§ **Bagian Teks**:
################

Makassar tumpah darahnya, berilmu di tanah Makkah dan Madinah, Banten ladang jihadnya, terasing di Srilangka, terbuang hingga Afrika
Adalah Syekh Yusuf, putera asli Makassar, lahir di Kerajaan Gowa pada tahun 1626 M. Dari asal usulnya, beliau merupakan keturunan bangsawan di kalangan suku bangsa Makassar dan mempunyai pertalian kerabat dengan raja-raja Banten, Gowa dan Bone.
Dari segi ketokohannya, ia bukan hanya ulama syariat, tapi juga sufi, pemimpin tarikat, pengarang, pejuang, dan musuh besar kompeni Belanda. Oleh pemerintah kompeni di Hindia Timur (Indonesia), Syekh Yusuf dianggap duri dalam daging, hingga ia diasingkan ke Ceylon (Srilangka), kemudian dipindahkan ke Afrika Selatan dan wafat di pengasingannya, Cape Town, pada tahun 1699 M.
Pada zamannya (abad ke 17), Syekh Yusuf dikenal hingga empat negeri, yakni: Makkah, Banten, Sulawesi Selatan, Ceylon dan Afrika Selatan. Beliaulah peletak dasar kehadiran komunitas Muslim di Afrika Selatan dan Ceylon bahkan dianggap bapak bangsa rakyat Afrika Selatan, karena perjuangannya mewujudkan persatuan dan kesatuan untuk menentang penindasan dan perbedaan warna kulit.
Bayangkan, sejak usia 18 tahun (abad ke 17) Syekh Yusuf telah mengembara selama 20 tahun untuk mencari ilmu dari Makassar ke Banten, Aceh, Yaman, Makkah, Madinah dan Damaskus, mendalami tasawuf dan mengajar di Masjidil Haram pada usia 38 tahun. Begitu besar motivasi belajar anak muda ini.
Selama pengembaraannya mencari ilmu, Syekh Yusuf mengantongi ijazah dari beberapa tarekat, seperti tarekat Naqsabandiyah, Syattariyah, Ba’alawiyah, dan Qadariyah. Namun dalam pengajarannya, beliau tidak pernah menyinggung pertentangan antara Hamzah Fansuri yang mengembangkan ajaran wujudiyah dengan Syekh Nuruddin ar-Raniri pada abad itu.

################

§ **Materi yang Ditampilkan**:
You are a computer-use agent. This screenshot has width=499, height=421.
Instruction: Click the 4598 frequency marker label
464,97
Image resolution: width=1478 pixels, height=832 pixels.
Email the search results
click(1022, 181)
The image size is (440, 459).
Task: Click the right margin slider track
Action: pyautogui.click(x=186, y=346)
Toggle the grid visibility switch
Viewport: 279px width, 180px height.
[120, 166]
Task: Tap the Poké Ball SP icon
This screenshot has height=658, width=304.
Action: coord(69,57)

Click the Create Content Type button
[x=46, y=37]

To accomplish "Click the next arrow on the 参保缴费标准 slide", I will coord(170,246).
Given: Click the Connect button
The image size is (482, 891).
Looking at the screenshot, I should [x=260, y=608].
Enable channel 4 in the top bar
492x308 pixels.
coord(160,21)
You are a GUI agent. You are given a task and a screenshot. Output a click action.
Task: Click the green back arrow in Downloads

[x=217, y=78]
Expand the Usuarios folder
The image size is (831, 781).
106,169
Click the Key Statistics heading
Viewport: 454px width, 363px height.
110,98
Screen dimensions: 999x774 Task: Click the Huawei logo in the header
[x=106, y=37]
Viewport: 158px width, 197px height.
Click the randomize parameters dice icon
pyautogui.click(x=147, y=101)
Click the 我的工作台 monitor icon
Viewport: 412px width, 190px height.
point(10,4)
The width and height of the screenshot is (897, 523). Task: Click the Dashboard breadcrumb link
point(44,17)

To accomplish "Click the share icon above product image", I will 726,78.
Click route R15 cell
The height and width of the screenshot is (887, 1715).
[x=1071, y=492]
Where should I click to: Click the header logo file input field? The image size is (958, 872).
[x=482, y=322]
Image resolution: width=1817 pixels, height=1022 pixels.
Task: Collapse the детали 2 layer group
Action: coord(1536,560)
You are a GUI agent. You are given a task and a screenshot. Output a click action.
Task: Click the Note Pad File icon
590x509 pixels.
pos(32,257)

################

§ **Petunjuk**:
1) Tentukan apakah setiap pernyataan berikut sesuai dengan teks tentang Syekh Yusuf, lalu jawab ya atau tidak disertai kutipan tepat dari teks yang menjadi penentunya. (a) Syekh Yusuf lahir di Kerajaan Gowa pada tahun 1626 M. (b) Syekh Yusuf wafat di Ceylon. (c) Syekh Yusuf mulai mengembara mencari ilmu sejak usia 25 tahun.
2) Salin baris-baris listing tanpa perubahan sedikit pun. Mulailah dari baris yang memuat "Toggle the grid visibility switch" dan berhentilah pada baris terakhir listing, dengan kedua ujungnya ikut disalin.

§ **Hasil**:
1)
(a) Ya: "lahir di Kerajaan Gowa pada tahun 1626 M"
(b) Tidak: "wafat di pengasingannya, Cape Town, pada tahun 1699 M"
(c) Tidak: "sejak usia 18 tahun (abad ke 17) Syekh Yusuf telah mengembara selama 20 tahun"

2)
Toggle the grid visibility switch
Viewport: 279px width, 180px height.
[120, 166]
Task: Tap the Poké Ball SP icon
This screenshot has height=658, width=304.
Action: coord(69,57)

Click the Create Content Type button
[x=46, y=37]

To accomplish "Click the next arrow on the 参保缴费标准 slide", I will coord(170,246).
Given: Click the Connect button
The image size is (482, 891).
Looking at the screenshot, I should [x=260, y=608].
Enable channel 4 in the top bar
492x308 pixels.
coord(160,21)
You are a GUI agent. You are given a task and a screenshot. Output a click action.
Task: Click the green back arrow in Downloads

[x=217, y=78]
Expand the Usuarios folder
The image size is (831, 781).
106,169
Click the Key Statistics heading
Viewport: 454px width, 363px height.
110,98
Screen dimensions: 999x774 Task: Click the Huawei logo in the header
[x=106, y=37]
Viewport: 158px width, 197px height.
Click the randomize parameters dice icon
pyautogui.click(x=147, y=101)
Click the 我的工作台 monitor icon
Viewport: 412px width, 190px height.
point(10,4)
The width and height of the screenshot is (897, 523). Task: Click the Dashboard breadcrumb link
point(44,17)

To accomplish "Click the share icon above product image", I will 726,78.
Click route R15 cell
The height and width of the screenshot is (887, 1715).
[x=1071, y=492]
Where should I click to: Click the header logo file input field? The image size is (958, 872).
[x=482, y=322]
Image resolution: width=1817 pixels, height=1022 pixels.
Task: Collapse the детали 2 layer group
Action: coord(1536,560)
You are a GUI agent. You are given a task and a screenshot. Output a click action.
Task: Click the Note Pad File icon
590x509 pixels.
pos(32,257)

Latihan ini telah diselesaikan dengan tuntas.